━━━━━ DATA EXTRACT ━━━━━
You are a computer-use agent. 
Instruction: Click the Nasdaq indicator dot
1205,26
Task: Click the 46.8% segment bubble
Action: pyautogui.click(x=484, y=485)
━━━━━
━━━━━ DATA EXTRACT ━━━━━
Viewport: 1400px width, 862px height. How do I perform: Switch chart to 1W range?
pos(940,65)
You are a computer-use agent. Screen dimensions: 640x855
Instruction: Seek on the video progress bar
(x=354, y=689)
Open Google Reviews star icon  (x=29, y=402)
━━━━━
━━━━━ DATA EXTRACT ━━━━━
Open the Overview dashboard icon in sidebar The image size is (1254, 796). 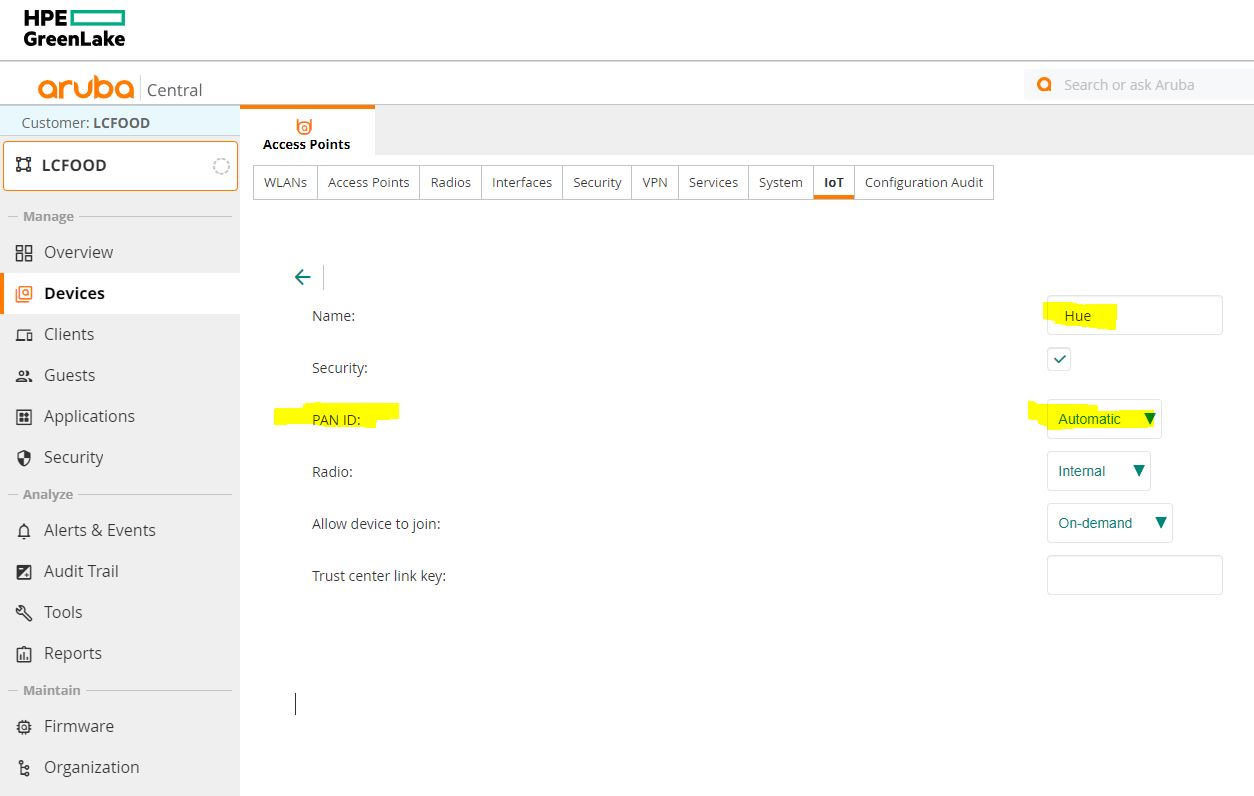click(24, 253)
━━━━━
(TASK GOAL) Starting at the line with "Viewport: 1400px width, 862px" and ending at the line with "Open Google Reviews", print each line of the listing above exactly, with no other lines.

(ANSWER)
Viewport: 1400px width, 862px height. How do I perform: Switch chart to 1W range?
pos(940,65)
You are a computer-use agent. Screen dimensions: 640x855
Instruction: Seek on the video progress bar
(x=354, y=689)
Open Google Reviews star icon  (x=29, y=402)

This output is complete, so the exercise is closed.